> [SUPPLIED DATA]:

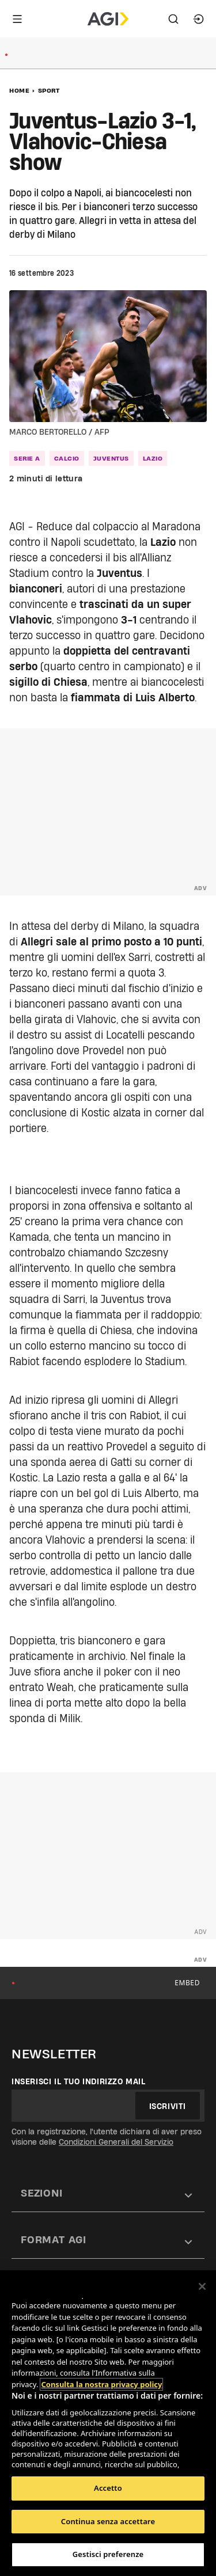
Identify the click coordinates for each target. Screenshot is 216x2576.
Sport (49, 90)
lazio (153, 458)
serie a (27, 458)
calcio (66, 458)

---

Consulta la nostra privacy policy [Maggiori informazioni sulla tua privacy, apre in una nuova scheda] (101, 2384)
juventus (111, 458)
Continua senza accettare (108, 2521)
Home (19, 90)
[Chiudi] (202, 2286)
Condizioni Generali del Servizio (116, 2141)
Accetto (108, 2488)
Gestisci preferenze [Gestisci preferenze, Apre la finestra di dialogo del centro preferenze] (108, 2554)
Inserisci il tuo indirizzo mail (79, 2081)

> [AIM]: Pull out the rows that start with the one containing "Identify the click" and end with the one containing "calcio (66, 458)", both included, and reproduce them word for word.

> [ANSWER TO THIS TASK]:
Identify the click coordinates for each target. Screenshot is 216x2576.
Sport (49, 90)
lazio (153, 458)
serie a (27, 458)
calcio (66, 458)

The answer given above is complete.